[Work instructions]
Copy out the lines of the records below, and only those lines, from the one with "Model column header" through the one with "You are a computer-use agent. The", exactly as they appear.

[Stored records]
╭──

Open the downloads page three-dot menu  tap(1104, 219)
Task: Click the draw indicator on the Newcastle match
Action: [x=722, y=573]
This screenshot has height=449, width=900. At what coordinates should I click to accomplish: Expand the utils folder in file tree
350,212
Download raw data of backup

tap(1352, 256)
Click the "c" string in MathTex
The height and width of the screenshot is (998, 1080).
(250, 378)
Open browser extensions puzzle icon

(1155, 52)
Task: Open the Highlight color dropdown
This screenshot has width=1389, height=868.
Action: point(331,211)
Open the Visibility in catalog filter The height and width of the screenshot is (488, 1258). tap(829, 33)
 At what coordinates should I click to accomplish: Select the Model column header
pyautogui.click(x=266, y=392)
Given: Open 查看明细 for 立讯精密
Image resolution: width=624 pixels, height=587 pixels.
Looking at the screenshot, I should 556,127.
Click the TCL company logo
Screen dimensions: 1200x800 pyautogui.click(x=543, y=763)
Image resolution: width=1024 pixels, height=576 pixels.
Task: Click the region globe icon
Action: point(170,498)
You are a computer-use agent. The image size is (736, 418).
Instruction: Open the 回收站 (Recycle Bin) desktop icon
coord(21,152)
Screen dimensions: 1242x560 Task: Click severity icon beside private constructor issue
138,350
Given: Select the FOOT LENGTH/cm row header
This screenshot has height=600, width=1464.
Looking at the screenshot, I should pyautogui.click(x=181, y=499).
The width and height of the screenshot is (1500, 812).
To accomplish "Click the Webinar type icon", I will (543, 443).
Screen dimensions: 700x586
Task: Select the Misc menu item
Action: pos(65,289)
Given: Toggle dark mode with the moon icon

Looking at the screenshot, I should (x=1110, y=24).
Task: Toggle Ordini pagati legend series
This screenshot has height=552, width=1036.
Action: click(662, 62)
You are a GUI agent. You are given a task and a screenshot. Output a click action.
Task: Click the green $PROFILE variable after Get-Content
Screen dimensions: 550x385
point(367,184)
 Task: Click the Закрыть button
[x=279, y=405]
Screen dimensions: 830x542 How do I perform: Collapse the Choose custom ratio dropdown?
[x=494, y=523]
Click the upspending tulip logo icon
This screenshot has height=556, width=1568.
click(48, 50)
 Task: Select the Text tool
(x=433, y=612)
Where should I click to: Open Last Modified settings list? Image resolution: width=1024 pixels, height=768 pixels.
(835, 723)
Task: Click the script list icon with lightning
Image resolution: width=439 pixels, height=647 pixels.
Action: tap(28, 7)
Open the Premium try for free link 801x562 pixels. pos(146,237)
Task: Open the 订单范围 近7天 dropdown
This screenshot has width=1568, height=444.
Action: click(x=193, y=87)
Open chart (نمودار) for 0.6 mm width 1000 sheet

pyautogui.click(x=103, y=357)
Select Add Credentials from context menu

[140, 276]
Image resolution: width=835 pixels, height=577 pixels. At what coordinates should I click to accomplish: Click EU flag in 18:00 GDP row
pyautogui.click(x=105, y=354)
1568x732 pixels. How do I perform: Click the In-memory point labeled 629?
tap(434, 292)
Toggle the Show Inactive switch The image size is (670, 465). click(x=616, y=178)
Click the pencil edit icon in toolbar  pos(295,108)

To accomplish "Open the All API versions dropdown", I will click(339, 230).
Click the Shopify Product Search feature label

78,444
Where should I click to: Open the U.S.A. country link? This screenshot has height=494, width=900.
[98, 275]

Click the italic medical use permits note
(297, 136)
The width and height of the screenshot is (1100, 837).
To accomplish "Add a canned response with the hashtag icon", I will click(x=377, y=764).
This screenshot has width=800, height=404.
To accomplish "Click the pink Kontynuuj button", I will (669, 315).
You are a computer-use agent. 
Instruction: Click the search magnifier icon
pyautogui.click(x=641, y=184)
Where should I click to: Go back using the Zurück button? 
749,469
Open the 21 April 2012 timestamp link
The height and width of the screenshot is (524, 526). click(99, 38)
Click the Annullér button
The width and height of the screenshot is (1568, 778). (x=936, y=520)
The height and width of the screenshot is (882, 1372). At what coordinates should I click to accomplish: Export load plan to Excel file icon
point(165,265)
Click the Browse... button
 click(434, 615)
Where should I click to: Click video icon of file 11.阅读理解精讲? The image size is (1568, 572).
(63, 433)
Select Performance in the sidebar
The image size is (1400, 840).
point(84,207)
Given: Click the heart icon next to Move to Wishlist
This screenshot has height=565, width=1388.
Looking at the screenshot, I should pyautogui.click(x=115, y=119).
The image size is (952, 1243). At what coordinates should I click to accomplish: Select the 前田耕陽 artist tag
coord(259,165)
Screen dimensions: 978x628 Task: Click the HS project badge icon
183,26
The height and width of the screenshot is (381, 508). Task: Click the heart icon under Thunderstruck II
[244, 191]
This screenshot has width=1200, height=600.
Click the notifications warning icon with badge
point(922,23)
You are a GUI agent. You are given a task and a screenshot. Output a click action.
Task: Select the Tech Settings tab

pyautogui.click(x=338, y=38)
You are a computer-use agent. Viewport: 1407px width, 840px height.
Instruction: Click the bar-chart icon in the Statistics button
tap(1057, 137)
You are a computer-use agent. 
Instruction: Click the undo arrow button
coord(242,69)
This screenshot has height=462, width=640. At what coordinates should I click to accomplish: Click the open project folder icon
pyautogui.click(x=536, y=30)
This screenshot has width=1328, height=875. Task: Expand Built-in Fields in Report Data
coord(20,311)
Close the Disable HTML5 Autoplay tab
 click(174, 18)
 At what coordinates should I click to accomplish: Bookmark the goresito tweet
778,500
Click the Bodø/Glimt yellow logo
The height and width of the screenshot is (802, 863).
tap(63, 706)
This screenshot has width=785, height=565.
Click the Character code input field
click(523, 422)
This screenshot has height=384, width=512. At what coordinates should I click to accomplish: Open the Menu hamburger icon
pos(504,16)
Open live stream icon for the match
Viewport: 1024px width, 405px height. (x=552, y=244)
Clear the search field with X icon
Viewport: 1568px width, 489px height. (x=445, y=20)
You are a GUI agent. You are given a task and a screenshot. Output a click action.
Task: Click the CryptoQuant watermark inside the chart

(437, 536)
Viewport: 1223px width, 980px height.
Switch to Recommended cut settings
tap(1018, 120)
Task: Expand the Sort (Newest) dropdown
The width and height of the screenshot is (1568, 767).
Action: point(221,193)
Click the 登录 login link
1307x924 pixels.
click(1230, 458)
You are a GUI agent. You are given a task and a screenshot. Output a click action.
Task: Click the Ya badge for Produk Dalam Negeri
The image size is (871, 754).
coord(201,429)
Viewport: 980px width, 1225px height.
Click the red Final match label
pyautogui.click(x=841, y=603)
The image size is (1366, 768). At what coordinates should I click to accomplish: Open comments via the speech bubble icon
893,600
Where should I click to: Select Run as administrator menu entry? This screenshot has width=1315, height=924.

╰──

[Solution]
 At what coordinates should I click to accomplish: Select the Model column header
pyautogui.click(x=266, y=392)
Given: Open 查看明细 for 立讯精密
Image resolution: width=624 pixels, height=587 pixels.
Looking at the screenshot, I should 556,127.
Click the TCL company logo
Screen dimensions: 1200x800 pyautogui.click(x=543, y=763)
Image resolution: width=1024 pixels, height=576 pixels.
Task: Click the region globe icon
Action: point(170,498)
You are a computer-use agent. The image size is (736, 418).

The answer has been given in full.